== What is needed ==
The data is to be transcribed in full, with nothing missed.

== Recorded data ==
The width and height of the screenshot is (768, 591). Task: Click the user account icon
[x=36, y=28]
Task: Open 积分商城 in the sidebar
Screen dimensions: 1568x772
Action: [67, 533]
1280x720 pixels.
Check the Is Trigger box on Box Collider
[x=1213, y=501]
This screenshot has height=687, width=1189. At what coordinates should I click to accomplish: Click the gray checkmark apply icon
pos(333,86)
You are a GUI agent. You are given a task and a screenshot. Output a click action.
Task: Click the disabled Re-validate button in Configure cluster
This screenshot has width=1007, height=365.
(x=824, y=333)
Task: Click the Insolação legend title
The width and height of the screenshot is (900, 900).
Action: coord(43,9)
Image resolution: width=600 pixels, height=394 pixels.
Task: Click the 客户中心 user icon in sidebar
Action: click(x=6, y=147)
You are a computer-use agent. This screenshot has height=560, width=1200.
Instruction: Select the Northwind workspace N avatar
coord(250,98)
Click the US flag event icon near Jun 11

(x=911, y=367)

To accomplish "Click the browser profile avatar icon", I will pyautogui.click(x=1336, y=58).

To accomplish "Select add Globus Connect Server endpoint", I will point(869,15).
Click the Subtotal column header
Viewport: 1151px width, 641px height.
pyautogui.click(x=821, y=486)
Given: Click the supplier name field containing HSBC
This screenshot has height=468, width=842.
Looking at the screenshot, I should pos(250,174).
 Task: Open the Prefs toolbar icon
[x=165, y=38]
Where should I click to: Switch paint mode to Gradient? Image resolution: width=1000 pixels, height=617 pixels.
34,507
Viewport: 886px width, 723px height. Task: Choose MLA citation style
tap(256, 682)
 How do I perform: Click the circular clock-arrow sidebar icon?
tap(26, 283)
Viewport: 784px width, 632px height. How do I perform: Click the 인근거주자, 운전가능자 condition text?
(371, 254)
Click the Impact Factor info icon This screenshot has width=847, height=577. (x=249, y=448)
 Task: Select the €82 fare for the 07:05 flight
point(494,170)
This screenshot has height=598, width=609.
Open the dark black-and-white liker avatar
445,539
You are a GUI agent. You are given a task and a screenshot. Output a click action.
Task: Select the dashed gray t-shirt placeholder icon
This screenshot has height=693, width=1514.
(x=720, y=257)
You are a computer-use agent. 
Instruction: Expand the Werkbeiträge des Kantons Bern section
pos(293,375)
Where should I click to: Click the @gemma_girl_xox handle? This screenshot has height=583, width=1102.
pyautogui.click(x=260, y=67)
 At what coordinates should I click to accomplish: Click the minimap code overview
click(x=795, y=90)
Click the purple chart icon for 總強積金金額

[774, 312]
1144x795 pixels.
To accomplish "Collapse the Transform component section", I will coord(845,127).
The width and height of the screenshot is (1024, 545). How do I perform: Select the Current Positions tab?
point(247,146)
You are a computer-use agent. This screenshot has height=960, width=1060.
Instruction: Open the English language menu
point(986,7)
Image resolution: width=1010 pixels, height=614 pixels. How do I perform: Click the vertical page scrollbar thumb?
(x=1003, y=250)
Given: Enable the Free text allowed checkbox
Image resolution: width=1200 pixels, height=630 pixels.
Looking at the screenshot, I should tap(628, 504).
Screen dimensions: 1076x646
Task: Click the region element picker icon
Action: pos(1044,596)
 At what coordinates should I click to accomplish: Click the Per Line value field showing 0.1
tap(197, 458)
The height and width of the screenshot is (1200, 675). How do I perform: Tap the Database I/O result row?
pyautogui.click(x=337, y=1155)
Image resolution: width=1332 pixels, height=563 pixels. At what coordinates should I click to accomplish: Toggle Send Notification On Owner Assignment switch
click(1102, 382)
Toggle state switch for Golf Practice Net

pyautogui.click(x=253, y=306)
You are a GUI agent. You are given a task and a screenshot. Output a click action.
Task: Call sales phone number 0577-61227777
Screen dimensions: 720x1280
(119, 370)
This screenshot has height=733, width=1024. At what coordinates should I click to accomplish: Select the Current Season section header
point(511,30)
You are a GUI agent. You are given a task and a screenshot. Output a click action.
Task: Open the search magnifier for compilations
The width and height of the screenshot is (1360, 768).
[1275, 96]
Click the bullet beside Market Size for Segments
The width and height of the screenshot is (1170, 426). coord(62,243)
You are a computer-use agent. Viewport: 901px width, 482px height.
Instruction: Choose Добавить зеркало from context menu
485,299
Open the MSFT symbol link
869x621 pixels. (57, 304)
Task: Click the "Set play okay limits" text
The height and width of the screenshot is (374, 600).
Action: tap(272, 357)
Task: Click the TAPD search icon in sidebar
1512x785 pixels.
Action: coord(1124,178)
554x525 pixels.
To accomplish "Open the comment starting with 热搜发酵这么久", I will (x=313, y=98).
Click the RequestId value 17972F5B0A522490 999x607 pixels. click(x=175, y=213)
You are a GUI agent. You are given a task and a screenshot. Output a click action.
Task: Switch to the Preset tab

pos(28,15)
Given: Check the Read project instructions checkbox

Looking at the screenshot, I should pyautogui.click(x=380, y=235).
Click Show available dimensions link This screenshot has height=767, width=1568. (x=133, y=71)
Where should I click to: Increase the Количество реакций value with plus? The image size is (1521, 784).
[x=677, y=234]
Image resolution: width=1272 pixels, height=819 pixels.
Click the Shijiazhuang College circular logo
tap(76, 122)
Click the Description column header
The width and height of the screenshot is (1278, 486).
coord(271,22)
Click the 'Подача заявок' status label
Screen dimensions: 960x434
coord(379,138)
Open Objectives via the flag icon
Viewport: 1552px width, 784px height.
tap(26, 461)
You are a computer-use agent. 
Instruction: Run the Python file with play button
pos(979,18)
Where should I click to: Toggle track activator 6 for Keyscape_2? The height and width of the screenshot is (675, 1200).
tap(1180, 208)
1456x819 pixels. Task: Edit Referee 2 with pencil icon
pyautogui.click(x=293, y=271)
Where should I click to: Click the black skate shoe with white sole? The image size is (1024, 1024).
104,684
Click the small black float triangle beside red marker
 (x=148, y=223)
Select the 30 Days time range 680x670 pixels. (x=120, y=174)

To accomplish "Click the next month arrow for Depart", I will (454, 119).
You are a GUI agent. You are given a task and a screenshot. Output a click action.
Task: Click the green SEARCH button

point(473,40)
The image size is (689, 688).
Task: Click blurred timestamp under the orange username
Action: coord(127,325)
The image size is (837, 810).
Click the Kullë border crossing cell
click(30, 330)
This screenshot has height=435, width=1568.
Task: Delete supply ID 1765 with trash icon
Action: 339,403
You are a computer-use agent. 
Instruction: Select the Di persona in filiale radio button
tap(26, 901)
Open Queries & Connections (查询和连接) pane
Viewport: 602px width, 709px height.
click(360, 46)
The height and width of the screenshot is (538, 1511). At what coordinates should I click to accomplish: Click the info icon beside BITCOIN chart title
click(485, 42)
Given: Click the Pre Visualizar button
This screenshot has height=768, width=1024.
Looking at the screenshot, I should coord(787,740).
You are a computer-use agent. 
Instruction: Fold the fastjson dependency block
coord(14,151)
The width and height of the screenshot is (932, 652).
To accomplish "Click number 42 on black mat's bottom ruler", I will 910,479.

== Problem solution ==
The width and height of the screenshot is (768, 591). Task: Click the user account icon
[x=36, y=28]
Task: Open 积分商城 in the sidebar
Screen dimensions: 1568x772
Action: [67, 533]
1280x720 pixels.
Check the Is Trigger box on Box Collider
[x=1213, y=501]
This screenshot has height=687, width=1189. At what coordinates should I click to accomplish: Click the gray checkmark apply icon
pos(333,86)
You are a GUI agent. You are given a task and a screenshot. Output a click action.
Task: Click the disabled Re-validate button in Configure cluster
This screenshot has width=1007, height=365.
(x=824, y=333)
Task: Click the Insolação legend title
The width and height of the screenshot is (900, 900).
Action: coord(43,9)
Image resolution: width=600 pixels, height=394 pixels.
Task: Click the 客户中心 user icon in sidebar
Action: click(x=6, y=147)
You are a computer-use agent. This screenshot has height=560, width=1200.
Instruction: Select the Northwind workspace N avatar
coord(250,98)
Click the US flag event icon near Jun 11

(x=911, y=367)

To accomplish "Click the browser profile avatar icon", I will pyautogui.click(x=1336, y=58).

To accomplish "Select add Globus Connect Server endpoint", I will point(869,15).
Click the Subtotal column header
Viewport: 1151px width, 641px height.
pyautogui.click(x=821, y=486)
Given: Click the supplier name field containing HSBC
This screenshot has height=468, width=842.
Looking at the screenshot, I should pos(250,174).
 Task: Open the Prefs toolbar icon
[x=165, y=38]
Where should I click to: Switch paint mode to Gradient? Image resolution: width=1000 pixels, height=617 pixels.
34,507
Viewport: 886px width, 723px height. Task: Choose MLA citation style
tap(256, 682)
 How do I perform: Click the circular clock-arrow sidebar icon?
tap(26, 283)
Viewport: 784px width, 632px height. How do I perform: Click the 인근거주자, 운전가능자 condition text?
(371, 254)
Click the Impact Factor info icon This screenshot has width=847, height=577. (x=249, y=448)
 Task: Select the €82 fare for the 07:05 flight
point(494,170)
This screenshot has height=598, width=609.
Open the dark black-and-white liker avatar
445,539
You are a GUI agent. You are given a task and a screenshot. Output a click action.
Task: Select the dashed gray t-shirt placeholder icon
This screenshot has height=693, width=1514.
(x=720, y=257)
You are a computer-use agent. 
Instruction: Expand the Werkbeiträge des Kantons Bern section
pos(293,375)
Where should I click to: Click the @gemma_girl_xox handle? This screenshot has height=583, width=1102.
pyautogui.click(x=260, y=67)
 At what coordinates should I click to accomplish: Click the minimap code overview
click(x=795, y=90)
Click the purple chart icon for 總強積金金額

[774, 312]
1144x795 pixels.
To accomplish "Collapse the Transform component section", I will coord(845,127).
The width and height of the screenshot is (1024, 545). How do I perform: Select the Current Positions tab?
point(247,146)
You are a computer-use agent. This screenshot has height=960, width=1060.
Instruction: Open the English language menu
point(986,7)
Image resolution: width=1010 pixels, height=614 pixels. How do I perform: Click the vertical page scrollbar thumb?
(x=1003, y=250)
Given: Enable the Free text allowed checkbox
Image resolution: width=1200 pixels, height=630 pixels.
Looking at the screenshot, I should tap(628, 504).
Screen dimensions: 1076x646
Task: Click the region element picker icon
Action: pos(1044,596)
 At what coordinates should I click to accomplish: Click the Per Line value field showing 0.1
tap(197, 458)
The height and width of the screenshot is (1200, 675). How do I perform: Tap the Database I/O result row?
pyautogui.click(x=337, y=1155)
Image resolution: width=1332 pixels, height=563 pixels. At what coordinates should I click to accomplish: Toggle Send Notification On Owner Assignment switch
click(1102, 382)
Toggle state switch for Golf Practice Net

pyautogui.click(x=253, y=306)
You are a GUI agent. You are given a task and a screenshot. Output a click action.
Task: Call sales phone number 0577-61227777
Screen dimensions: 720x1280
(119, 370)
This screenshot has height=733, width=1024. At what coordinates should I click to accomplish: Select the Current Season section header
point(511,30)
You are a GUI agent. You are given a task and a screenshot. Output a click action.
Task: Open the search magnifier for compilations
The width and height of the screenshot is (1360, 768).
[1275, 96]
Click the bullet beside Market Size for Segments
The width and height of the screenshot is (1170, 426). coord(62,243)
You are a computer-use agent. Viewport: 901px width, 482px height.
Instruction: Choose Добавить зеркало from context menu
485,299
Open the MSFT symbol link
869x621 pixels. (57, 304)
Task: Click the "Set play okay limits" text
The height and width of the screenshot is (374, 600).
Action: tap(272, 357)
Task: Click the TAPD search icon in sidebar
1512x785 pixels.
Action: coord(1124,178)
554x525 pixels.
To accomplish "Open the comment starting with 热搜发酵这么久", I will (x=313, y=98).
Click the RequestId value 17972F5B0A522490 999x607 pixels. click(x=175, y=213)
You are a GUI agent. You are given a task and a screenshot. Output a click action.
Task: Switch to the Preset tab

pos(28,15)
Given: Check the Read project instructions checkbox

Looking at the screenshot, I should pyautogui.click(x=380, y=235).
Click Show available dimensions link This screenshot has height=767, width=1568. (x=133, y=71)
Where should I click to: Increase the Количество реакций value with plus? The image size is (1521, 784).
[x=677, y=234]
Image resolution: width=1272 pixels, height=819 pixels.
Click the Shijiazhuang College circular logo
tap(76, 122)
Click the Description column header
The width and height of the screenshot is (1278, 486).
coord(271,22)
Click the 'Подача заявок' status label
Screen dimensions: 960x434
coord(379,138)
Open Objectives via the flag icon
Viewport: 1552px width, 784px height.
tap(26, 461)
You are a computer-use agent. 
Instruction: Run the Python file with play button
pos(979,18)
Where should I click to: Toggle track activator 6 for Keyscape_2? The height and width of the screenshot is (675, 1200).
tap(1180, 208)
1456x819 pixels. Task: Edit Referee 2 with pencil icon
pyautogui.click(x=293, y=271)
Where should I click to: Click the black skate shoe with white sole? The image size is (1024, 1024).
104,684
Click the small black float triangle beside red marker
 (x=148, y=223)
Select the 30 Days time range 680x670 pixels. (x=120, y=174)

To accomplish "Click the next month arrow for Depart", I will (454, 119).
You are a GUI agent. You are given a task and a screenshot. Output a click action.
Task: Click the green SEARCH button

point(473,40)
The image size is (689, 688).
Task: Click blurred timestamp under the orange username
Action: coord(127,325)
The image size is (837, 810).
Click the Kullë border crossing cell
click(30, 330)
This screenshot has height=435, width=1568.
Task: Delete supply ID 1765 with trash icon
Action: 339,403
You are a computer-use agent. 
Instruction: Select the Di persona in filiale radio button
tap(26, 901)
Open Queries & Connections (查询和连接) pane
Viewport: 602px width, 709px height.
click(360, 46)
The height and width of the screenshot is (538, 1511). At what coordinates should I click to accomplish: Click the info icon beside BITCOIN chart title
click(485, 42)
Given: Click the Pre Visualizar button
This screenshot has height=768, width=1024.
Looking at the screenshot, I should coord(787,740).
You are a computer-use agent. 
Instruction: Fold the fastjson dependency block
coord(14,151)
The width and height of the screenshot is (932, 652).
To accomplish "Click number 42 on black mat's bottom ruler", I will 910,479.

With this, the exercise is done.